Engage is a pro-union network and so is highly criticial of this move to help University managements to de-legitimize the union. Of course we are highly critical too, of our unoin, which has a serious and unacknowledged problem of institutional antisemitism.
Sally Hunt has now sent out a letter to all UCU branches. It is an astonishing letter. She says that the union is “implacably opposed” to antisemitism and that it has expressed its “abhorrence” of antisemitism. The letter also says that the union supports the Macpherson principle which says that a person who experiences an incident as a racist incident should, at first anyway, be presumed to be right by an institution which is responsible for investigating. The principle was established in the Macpherson report, which found that the Metropolitan Police in the 1990s had a problem with institutional racism. At that time, everybody understood that the term ‘institutional racism’ did not mean that individual police officers were racist and it didn’t mean that the police failed to ‘abhor’ or to ‘oppose’ racism. What it meant was that there were racist assumptions, practices and norms within the institution which had led to Stephen Lawrence’s murder inquiry being screwed up and to his friend and family being treated apallingly.
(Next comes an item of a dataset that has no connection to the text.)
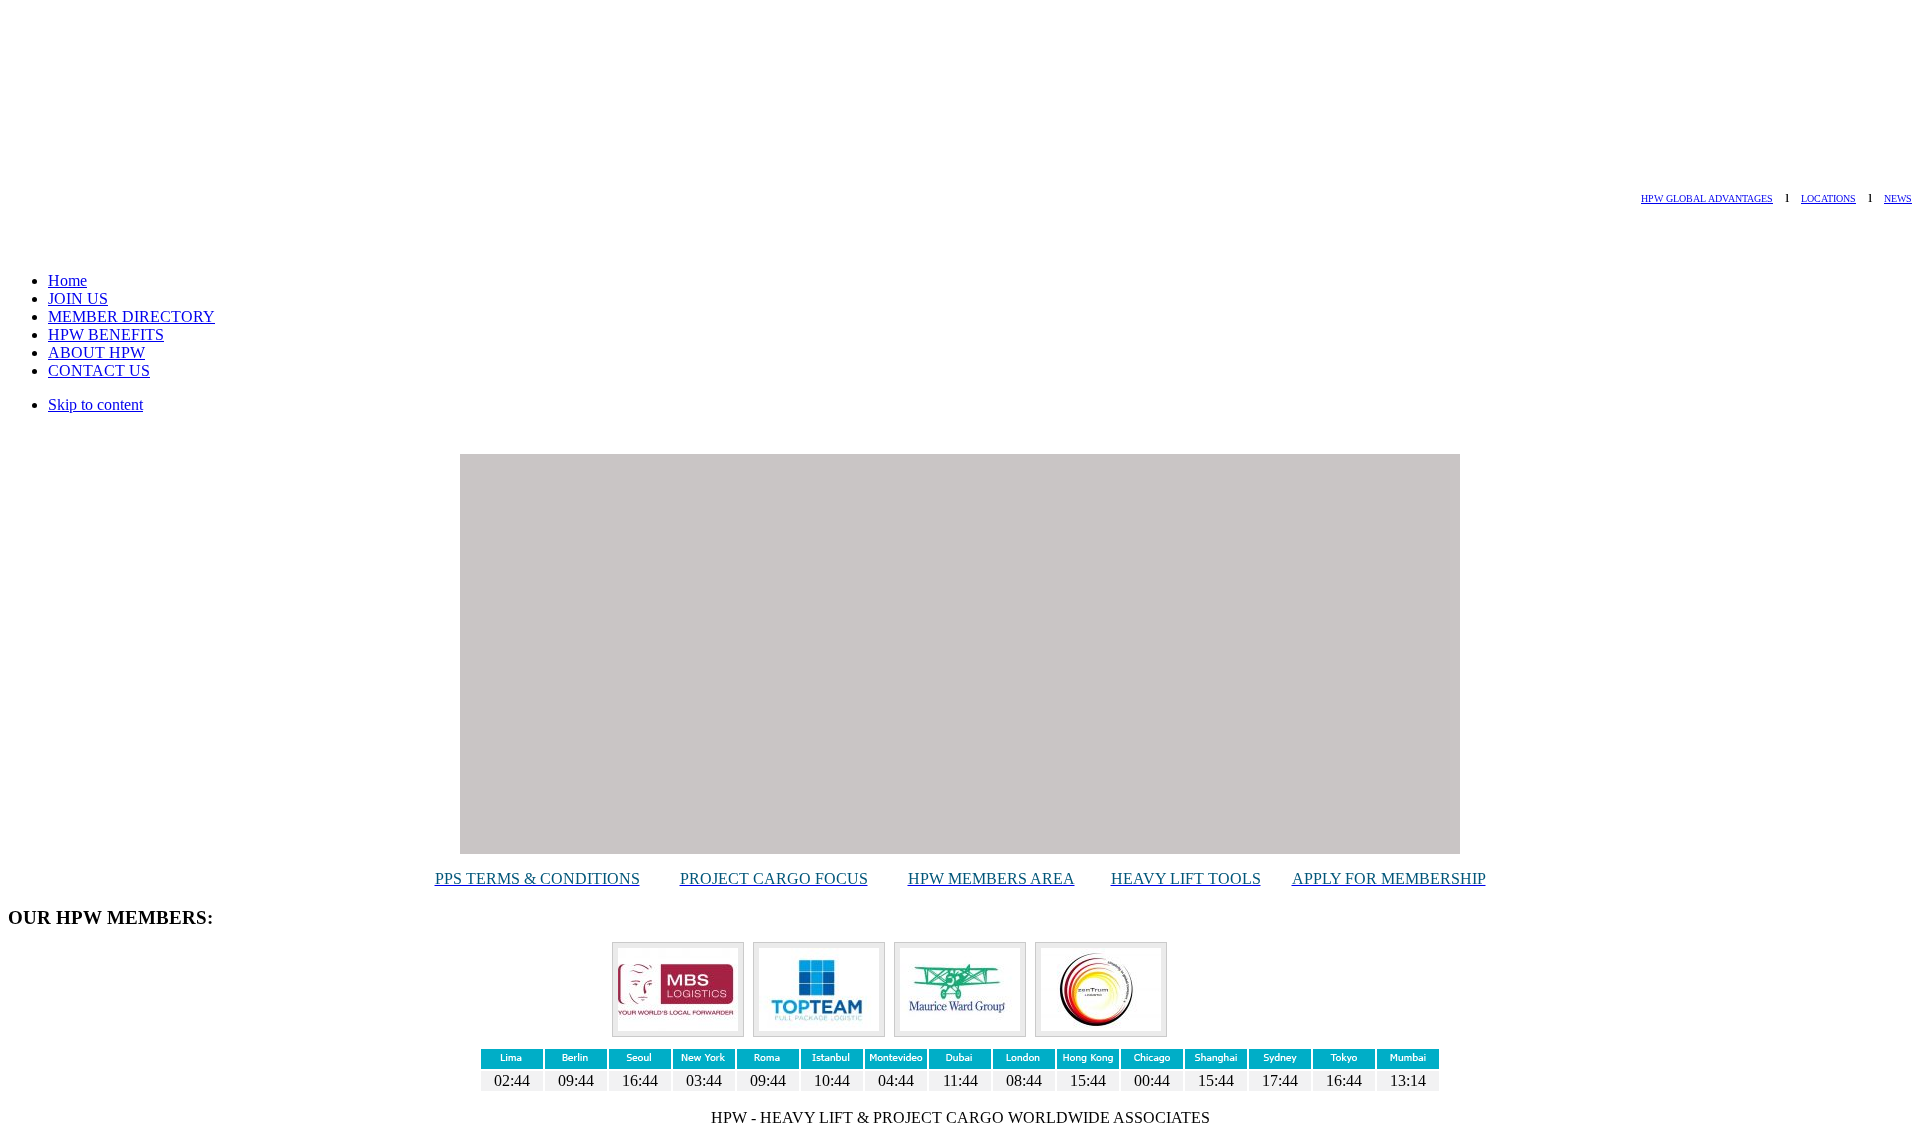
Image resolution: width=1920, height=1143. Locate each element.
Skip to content (95, 404)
In her new letter, Sally Hunt pretends that she doesn’t understand what institutional racism is. She responds to a charge, instead, that the union hates Jews. In this way, she refuses to take the charge of institutional racism seriously.
One way of undertanding the charge of institutional antisemitism is by looking at the letters of resignation and other things which have been written by UCU members over the last few years.
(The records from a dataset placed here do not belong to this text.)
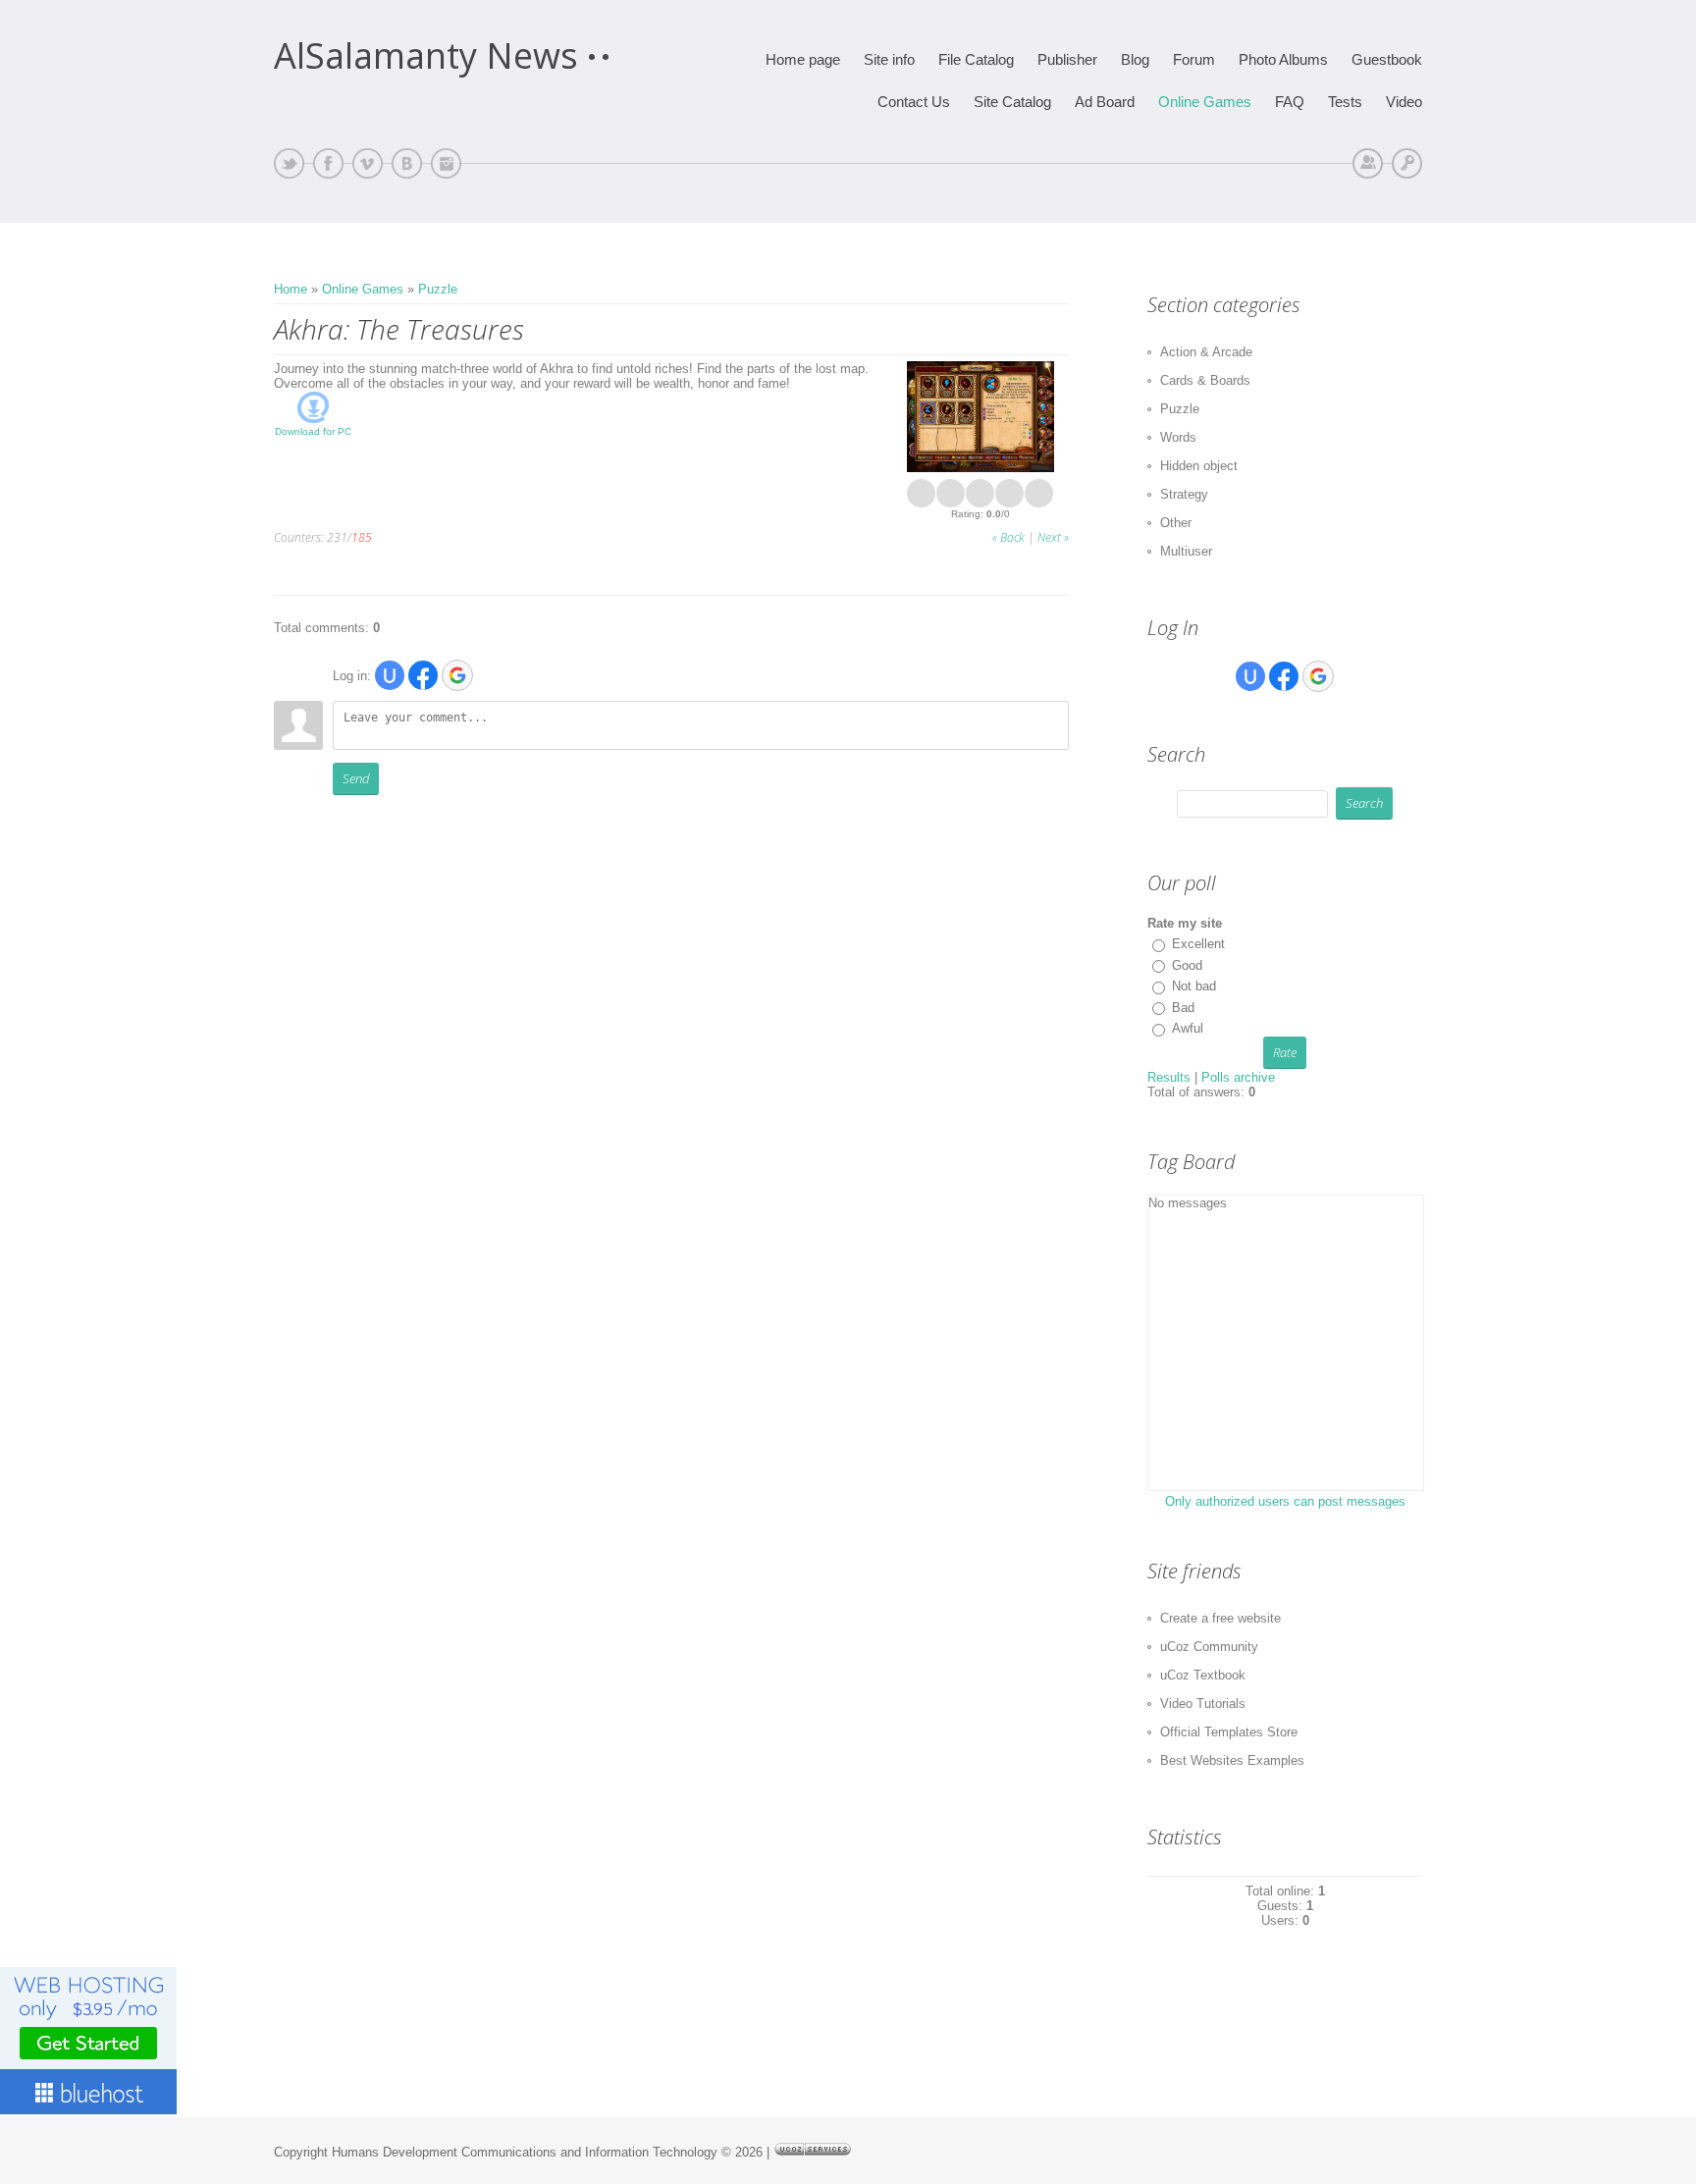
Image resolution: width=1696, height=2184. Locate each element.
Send (356, 778)
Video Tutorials (1203, 1703)
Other (1176, 522)
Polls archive (1238, 1077)
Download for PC (313, 431)
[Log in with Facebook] (423, 675)
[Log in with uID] (389, 675)
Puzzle (437, 289)
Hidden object (1199, 465)
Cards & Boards (1205, 380)
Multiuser (1186, 551)
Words (1178, 437)
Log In (1407, 163)
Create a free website (1220, 1618)
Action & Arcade (1206, 352)
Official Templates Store (1229, 1732)
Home (290, 289)
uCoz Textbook (1203, 1675)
In 2009 UCU Congress was asked to mandate the union to investigate these resignations. But Congress said no, it didn’t want an investigation into why people were resigning from the union citing antisemitism as a reason.
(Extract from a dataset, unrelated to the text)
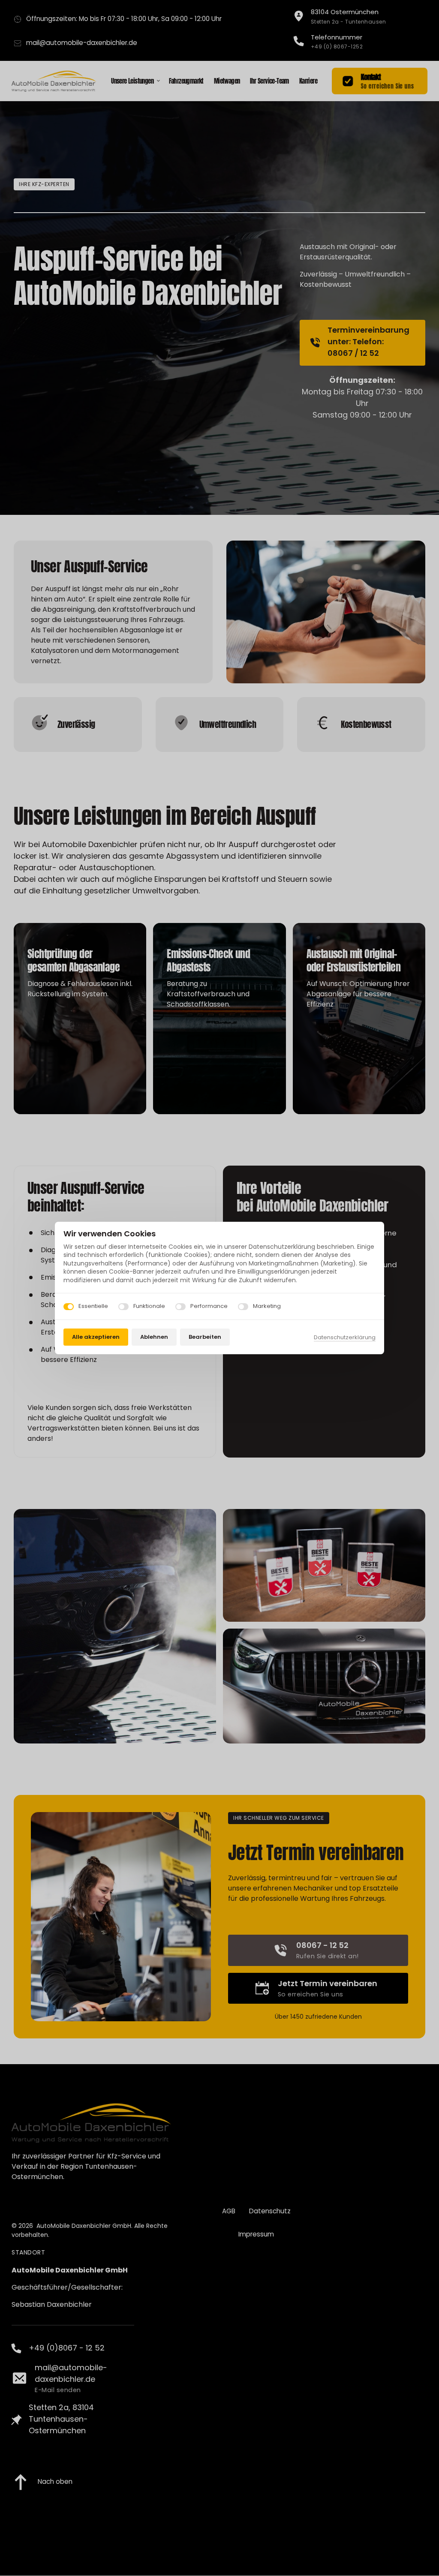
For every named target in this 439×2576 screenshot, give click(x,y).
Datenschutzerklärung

Jon Pike, Open University, Resignation from NEC
Ariel Hessayon, Goldsmiths
Michael Yudkin, David Smith and Dennis Noble, Oxford
Shalom Lappin, King’s College, London
Raphaël Lévy, Liverpool University
Jonathan G. Campbell, Bristol University
Colin Meade, London Metropolitan University
Eric Heinze, QMUL
Tim Crane, Univesity College London
Eve Garrad, Keele University
Dov Stekel, University of Birmingham
Raphaël Lévy, University of Liverpool
Sarah Brown, Anglia Ruskin University
Mira Vogel, Goldsmiths
Robert Fine’s account of Congress, Warwick U
Norman Geras, Manchester University
Eva Fromjovic, Leeds University
Robert Simon, LSE
Lesley Klaff, Sheffield Hallam
Deborah Steinberg, Warwick
David Hirsh, Goldsmiths
Stephen Soskin, Buckinghamshire New University
Ronnie Fraser, Barnet College
Ben Gidley, Oxford
76 UCU members signed a public protest about UCU’s failure to take seriously the criticism made against it by the Parliamentary Inquiry. Read their protest, published in the Times Higher.
39 UCU members signed a public protest at the UCU’s refusal to meet with Ger Weisskirchen at his request. Weisskirchen is the OSCE’s Chairman-in-Office Representative on antisemitism. The protest, which went unheeded and ignored by the UCU.
After looking at this material, is Sally Hunt still going to pretend that she can’t tell the difference between taking ‘institutional antisemitism’ seriously and mouthing pious words about ‘abhorrence of antisemitism’?